--- START ---

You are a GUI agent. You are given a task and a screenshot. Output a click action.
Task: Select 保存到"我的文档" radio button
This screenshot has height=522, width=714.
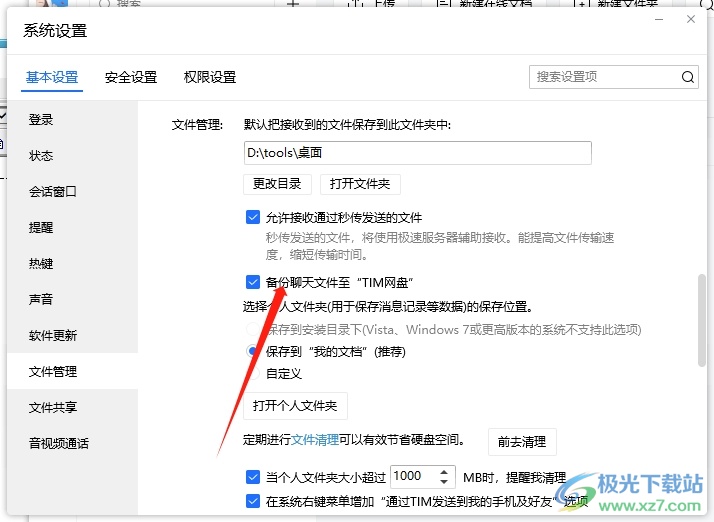point(253,352)
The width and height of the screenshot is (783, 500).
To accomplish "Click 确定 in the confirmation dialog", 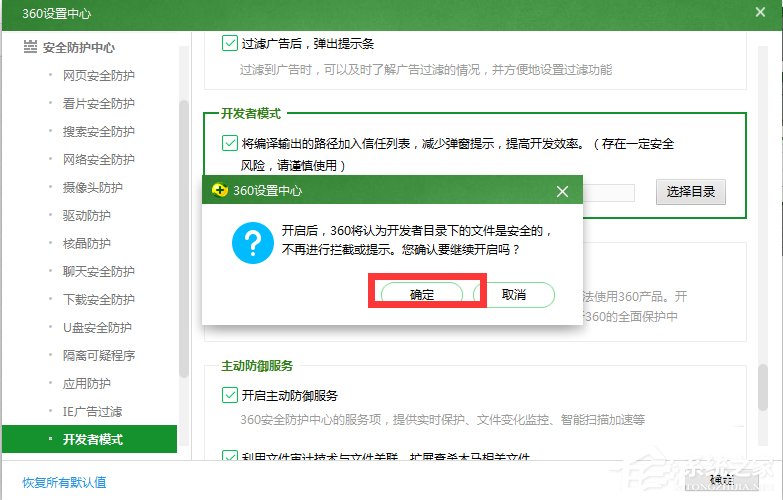I will pyautogui.click(x=422, y=294).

--- END ---

* **YOUR GOAL**: All that should be returned is the run of lines from the start of the entries above to the line bearing "The width and", each exact, with pictures omitted.

* **EXERCISE ANSWER**:
You are a GUI agent. You are given a task and a screenshot. Output a click action.
Task: Select 保存到"我的文档" radio button
This screenshot has height=522, width=714.
point(253,352)
The width and height of the screenshot is (783, 500).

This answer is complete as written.